We are all still mourning and praying for the families and community in Parkland, Florida, where three adults and fourteen students were killed on February 14, 2018. This is one of those horrific and heartbreaking events that will stay with us for a long time.
In 1999, my candidating sermon—the sermon you preach to a congregation about to call you into a position in ministry—was just two weeks after the Columbine shooting, when two students literally hunted down and slaughtered the Christians they knew in their school. It had to be addressed, but I had no easy solutions to offer.
Pastors and leaders often wonder what is expected when a tragic event happens. How much should the worship service change? Can we even hold church this week? Here are a few thoughts.
Should we change everything? Pastors will wrestle with changing their message or the worship service plan. If it is way off, there may need to be some changes. But mostly people want to see that you have compassion. A mention and a moment of silence is often enough.
Do I have to be the expert? No. Just because a terrorist attacked, you are not an expert on terror. Just because a shooting occurred, you are not an expert on the Second Amendment. Just because an international debate is raging, you are not the subject matter expert on immigration patterns and needs. If you pop off an opinion based on a few articles you read, you will lose credibility when it comes time to present the Gospel.
Do I have to defend God? Pastors feel they have to defend the character of God when bad things happen. You don't. God can handle himself! Don't allow that anxiety to creep in.
When the church gathers after a tragedy, we are more than mourners. We are the people of God gathering to offer a sacrifice of praise to the Lord, to whom praise is due. We are the inheritors of Christ's coming Kingdom rehearsing our place in the coming order. We are those who know that a world is coming where there are no more instruments of violence and pain, where there is no more death or dying, where the tears are wiped away by the Lord himself, and where peace reigns with joy. We mourn. Yes. But we do more than that. We glimpse a coming Kingdom in Jesus Christ, and what we see give us hope and inspiration to change what we know now in this broken world.
When I preached my first sermon shortly after Columbine, I did not have solutions but I offered what I had: the good news of the gospel. God loves you. We are lost in our sins and suffering the evils of that sinfulness. But God sent his Son Jesus, who suffered and died on our behalf. His resurrection is the beginning of the end. It is the beginning of the end of death, the beginning of the end of suffering, the beginning of the end of the murderous spirit of a fallen mankind. So we can put our faith in him and know hope past the horror we see.

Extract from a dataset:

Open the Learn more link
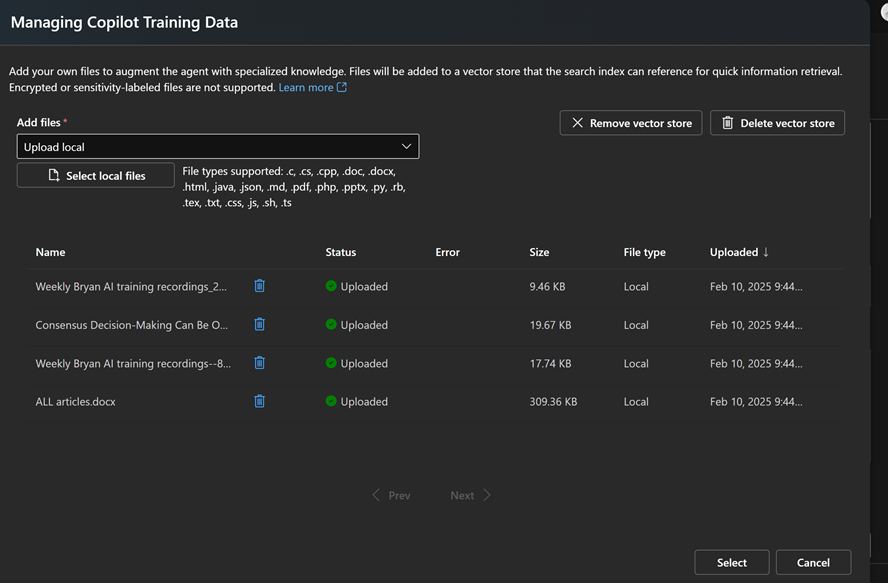Screen dimensions: 889x584 click(305, 88)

So this Sunday in my church we took time to mention the killing in Parkland, Florida. We took a moment of silence in all four services and made mention of it in our prayers and messages. But we also continued on in our mission to worship God well and rehearse the realities of His Kingdom together. We are more than mourners. We are those who see a new world coming in Jesus, and we ready ourselves to be a part of it.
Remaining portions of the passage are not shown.